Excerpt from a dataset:
========
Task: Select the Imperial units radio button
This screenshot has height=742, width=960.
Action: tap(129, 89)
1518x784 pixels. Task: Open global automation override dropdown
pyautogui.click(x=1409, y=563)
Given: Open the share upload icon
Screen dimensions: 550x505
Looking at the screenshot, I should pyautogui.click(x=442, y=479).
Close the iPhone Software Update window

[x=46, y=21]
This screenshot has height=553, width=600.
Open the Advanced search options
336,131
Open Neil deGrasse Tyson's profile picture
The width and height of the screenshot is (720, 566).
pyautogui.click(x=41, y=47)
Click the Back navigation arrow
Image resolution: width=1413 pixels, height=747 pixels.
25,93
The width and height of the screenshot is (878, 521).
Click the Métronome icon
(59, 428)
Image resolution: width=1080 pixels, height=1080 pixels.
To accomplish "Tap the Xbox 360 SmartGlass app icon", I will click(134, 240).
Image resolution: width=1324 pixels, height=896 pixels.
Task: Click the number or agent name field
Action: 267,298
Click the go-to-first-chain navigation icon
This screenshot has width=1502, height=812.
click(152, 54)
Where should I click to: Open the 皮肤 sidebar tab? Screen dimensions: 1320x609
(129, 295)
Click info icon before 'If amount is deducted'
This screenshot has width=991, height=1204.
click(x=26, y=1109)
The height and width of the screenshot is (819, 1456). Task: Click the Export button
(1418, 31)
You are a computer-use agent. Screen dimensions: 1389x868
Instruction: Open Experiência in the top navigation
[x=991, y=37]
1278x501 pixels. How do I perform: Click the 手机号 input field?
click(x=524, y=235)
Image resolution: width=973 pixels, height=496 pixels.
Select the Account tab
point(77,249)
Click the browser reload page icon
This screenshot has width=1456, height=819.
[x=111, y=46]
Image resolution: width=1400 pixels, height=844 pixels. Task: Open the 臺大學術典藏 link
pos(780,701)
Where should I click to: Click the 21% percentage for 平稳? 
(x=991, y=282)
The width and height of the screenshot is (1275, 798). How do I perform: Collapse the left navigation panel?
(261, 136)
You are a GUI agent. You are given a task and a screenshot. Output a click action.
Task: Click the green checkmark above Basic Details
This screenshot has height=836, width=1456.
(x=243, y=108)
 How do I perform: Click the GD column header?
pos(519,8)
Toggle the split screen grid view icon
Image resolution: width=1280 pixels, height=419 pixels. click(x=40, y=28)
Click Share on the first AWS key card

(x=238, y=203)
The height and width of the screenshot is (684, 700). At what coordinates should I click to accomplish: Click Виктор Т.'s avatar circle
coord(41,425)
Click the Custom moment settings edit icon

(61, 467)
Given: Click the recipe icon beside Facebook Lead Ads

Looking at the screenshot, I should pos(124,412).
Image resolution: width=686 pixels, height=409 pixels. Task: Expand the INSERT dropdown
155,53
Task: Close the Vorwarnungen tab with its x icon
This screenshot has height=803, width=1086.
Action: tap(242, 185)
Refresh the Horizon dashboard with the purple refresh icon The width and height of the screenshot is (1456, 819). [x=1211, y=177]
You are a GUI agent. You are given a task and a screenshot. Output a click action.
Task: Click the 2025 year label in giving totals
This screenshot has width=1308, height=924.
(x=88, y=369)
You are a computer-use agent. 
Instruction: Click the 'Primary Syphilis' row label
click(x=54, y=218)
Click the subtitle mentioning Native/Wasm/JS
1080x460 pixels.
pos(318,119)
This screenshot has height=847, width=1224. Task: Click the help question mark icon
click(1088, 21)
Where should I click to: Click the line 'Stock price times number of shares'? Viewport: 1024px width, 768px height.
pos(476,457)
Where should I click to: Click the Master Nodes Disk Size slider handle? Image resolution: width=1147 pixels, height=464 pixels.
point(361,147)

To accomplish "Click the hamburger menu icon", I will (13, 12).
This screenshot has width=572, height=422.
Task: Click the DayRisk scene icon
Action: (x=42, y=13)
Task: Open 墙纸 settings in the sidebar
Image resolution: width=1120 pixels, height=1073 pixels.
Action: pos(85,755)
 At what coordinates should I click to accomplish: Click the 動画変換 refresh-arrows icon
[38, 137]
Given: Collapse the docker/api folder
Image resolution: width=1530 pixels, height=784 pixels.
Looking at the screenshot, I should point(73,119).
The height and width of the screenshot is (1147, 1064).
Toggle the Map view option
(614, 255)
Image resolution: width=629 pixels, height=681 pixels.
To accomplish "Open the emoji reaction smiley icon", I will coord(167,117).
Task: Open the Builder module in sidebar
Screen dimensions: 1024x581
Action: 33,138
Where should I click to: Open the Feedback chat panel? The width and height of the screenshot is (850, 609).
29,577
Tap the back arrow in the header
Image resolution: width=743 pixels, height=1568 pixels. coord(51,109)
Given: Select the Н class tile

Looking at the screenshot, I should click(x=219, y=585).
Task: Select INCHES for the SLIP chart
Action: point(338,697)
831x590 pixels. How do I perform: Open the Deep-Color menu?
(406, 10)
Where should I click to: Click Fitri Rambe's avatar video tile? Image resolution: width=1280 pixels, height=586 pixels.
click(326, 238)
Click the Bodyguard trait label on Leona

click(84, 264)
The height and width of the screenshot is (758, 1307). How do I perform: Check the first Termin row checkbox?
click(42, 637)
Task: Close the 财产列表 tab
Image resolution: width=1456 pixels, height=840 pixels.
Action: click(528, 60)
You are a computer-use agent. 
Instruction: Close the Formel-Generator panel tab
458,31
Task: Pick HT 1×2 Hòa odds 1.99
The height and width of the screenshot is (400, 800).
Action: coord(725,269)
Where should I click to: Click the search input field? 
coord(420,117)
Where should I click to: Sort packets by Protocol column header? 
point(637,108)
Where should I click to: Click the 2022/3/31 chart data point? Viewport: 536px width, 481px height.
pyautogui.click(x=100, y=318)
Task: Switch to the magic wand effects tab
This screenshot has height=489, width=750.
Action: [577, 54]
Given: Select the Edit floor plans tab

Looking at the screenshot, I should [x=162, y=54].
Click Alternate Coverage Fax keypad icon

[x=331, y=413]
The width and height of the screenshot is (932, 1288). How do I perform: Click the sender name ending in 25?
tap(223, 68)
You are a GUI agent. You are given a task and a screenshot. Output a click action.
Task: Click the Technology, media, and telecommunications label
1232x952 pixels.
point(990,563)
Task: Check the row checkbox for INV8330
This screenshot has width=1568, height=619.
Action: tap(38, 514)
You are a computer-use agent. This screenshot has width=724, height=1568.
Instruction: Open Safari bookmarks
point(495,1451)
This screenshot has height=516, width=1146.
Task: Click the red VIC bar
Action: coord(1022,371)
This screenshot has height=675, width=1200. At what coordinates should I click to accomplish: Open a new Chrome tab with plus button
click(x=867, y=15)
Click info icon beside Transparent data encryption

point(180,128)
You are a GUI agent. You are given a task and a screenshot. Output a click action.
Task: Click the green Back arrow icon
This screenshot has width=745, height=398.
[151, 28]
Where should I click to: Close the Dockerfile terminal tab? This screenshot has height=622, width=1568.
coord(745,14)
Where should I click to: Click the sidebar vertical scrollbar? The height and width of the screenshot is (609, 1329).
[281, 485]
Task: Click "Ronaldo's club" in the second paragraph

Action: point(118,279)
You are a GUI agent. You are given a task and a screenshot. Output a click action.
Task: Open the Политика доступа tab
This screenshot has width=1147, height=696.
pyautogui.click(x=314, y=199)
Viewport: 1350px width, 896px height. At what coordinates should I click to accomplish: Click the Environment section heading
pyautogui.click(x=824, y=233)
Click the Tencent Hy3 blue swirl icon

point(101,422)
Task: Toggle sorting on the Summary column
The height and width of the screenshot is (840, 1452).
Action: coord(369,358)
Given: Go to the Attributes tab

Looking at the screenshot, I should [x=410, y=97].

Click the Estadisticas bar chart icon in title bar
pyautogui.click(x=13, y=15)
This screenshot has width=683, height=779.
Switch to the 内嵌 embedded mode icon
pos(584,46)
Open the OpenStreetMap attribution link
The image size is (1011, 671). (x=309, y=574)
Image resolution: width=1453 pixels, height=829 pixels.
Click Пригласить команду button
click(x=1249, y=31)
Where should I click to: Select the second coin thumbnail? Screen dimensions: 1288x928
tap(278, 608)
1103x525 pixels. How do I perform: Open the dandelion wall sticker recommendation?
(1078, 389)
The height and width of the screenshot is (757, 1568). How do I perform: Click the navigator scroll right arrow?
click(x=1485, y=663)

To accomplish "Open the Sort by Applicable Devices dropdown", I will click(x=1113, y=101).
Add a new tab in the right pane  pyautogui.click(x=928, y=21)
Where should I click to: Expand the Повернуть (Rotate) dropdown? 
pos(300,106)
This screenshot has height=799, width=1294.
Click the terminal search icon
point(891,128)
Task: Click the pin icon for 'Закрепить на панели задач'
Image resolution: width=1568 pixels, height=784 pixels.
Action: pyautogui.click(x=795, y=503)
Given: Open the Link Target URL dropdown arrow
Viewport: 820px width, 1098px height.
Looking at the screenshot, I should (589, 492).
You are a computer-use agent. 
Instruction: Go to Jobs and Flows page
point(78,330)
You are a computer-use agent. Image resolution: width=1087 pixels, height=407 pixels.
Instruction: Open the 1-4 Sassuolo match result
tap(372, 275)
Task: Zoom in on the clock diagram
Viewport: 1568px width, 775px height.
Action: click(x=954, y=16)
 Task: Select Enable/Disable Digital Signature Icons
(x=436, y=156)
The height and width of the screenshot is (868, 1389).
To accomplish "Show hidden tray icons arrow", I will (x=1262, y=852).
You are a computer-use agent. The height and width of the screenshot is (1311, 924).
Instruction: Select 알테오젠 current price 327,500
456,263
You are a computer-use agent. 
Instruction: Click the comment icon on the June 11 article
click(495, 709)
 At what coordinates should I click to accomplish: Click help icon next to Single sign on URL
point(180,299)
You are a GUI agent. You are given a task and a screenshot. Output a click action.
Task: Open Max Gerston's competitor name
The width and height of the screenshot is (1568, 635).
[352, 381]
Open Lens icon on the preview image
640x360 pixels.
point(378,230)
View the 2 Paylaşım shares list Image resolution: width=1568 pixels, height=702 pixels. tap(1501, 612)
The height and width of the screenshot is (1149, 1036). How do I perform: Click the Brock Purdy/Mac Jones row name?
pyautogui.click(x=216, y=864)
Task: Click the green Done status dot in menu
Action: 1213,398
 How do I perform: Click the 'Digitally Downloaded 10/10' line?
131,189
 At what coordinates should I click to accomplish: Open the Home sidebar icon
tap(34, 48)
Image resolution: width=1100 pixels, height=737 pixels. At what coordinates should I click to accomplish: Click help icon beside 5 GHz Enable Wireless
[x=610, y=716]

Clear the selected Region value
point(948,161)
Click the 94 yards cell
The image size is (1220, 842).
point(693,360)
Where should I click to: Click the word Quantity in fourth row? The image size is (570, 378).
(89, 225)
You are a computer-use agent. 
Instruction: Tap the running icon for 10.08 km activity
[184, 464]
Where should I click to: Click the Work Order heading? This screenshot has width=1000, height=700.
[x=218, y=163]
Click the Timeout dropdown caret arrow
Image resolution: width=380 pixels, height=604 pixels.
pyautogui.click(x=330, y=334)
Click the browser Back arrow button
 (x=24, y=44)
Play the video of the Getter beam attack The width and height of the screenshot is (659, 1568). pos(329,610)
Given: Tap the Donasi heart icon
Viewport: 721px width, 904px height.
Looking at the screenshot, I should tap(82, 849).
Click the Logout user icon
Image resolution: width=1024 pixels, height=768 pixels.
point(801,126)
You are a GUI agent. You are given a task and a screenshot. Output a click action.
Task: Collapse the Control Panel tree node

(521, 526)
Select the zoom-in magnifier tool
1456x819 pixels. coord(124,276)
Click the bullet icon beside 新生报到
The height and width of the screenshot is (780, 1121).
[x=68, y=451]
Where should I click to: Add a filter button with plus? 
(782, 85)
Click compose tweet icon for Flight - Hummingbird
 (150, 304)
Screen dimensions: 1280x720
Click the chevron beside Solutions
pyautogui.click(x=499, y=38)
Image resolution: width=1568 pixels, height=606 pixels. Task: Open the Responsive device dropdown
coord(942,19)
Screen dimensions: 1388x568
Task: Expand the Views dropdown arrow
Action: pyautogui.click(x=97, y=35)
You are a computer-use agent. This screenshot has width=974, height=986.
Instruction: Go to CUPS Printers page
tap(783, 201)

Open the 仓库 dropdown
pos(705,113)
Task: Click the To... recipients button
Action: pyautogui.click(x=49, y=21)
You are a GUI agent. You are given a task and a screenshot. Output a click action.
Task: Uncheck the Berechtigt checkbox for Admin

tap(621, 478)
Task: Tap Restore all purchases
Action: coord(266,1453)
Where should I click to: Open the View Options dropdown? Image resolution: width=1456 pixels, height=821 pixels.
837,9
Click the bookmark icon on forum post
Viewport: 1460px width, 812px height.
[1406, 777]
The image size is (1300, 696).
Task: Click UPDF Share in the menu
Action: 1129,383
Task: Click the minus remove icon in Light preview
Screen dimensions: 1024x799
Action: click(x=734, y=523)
========
Problem statement ▸ Return the lines of the records verbatim, beginning with the line that contains "This screenshot has height=847, width=1224." and ending with the line that contains "I will coord(167,117).", both included.

Problem solution ▸
This screenshot has height=847, width=1224. Task: Click the help question mark icon
click(1088, 21)
Where should I click to: Click the line 'Stock price times number of shares'? Viewport: 1024px width, 768px height.
pos(476,457)
Where should I click to: Click the Master Nodes Disk Size slider handle? Image resolution: width=1147 pixels, height=464 pixels.
point(361,147)

To accomplish "Click the hamburger menu icon", I will (13, 12).
This screenshot has width=572, height=422.
Task: Click the DayRisk scene icon
Action: (x=42, y=13)
Task: Open 墙纸 settings in the sidebar
Image resolution: width=1120 pixels, height=1073 pixels.
Action: pos(85,755)
 At what coordinates should I click to accomplish: Click the 動画変換 refresh-arrows icon
[38, 137]
Given: Collapse the docker/api folder
Image resolution: width=1530 pixels, height=784 pixels.
Looking at the screenshot, I should point(73,119).
The height and width of the screenshot is (1147, 1064).
Toggle the Map view option
(614, 255)
Image resolution: width=629 pixels, height=681 pixels.
To accomplish "Open the emoji reaction smiley icon", I will coord(167,117).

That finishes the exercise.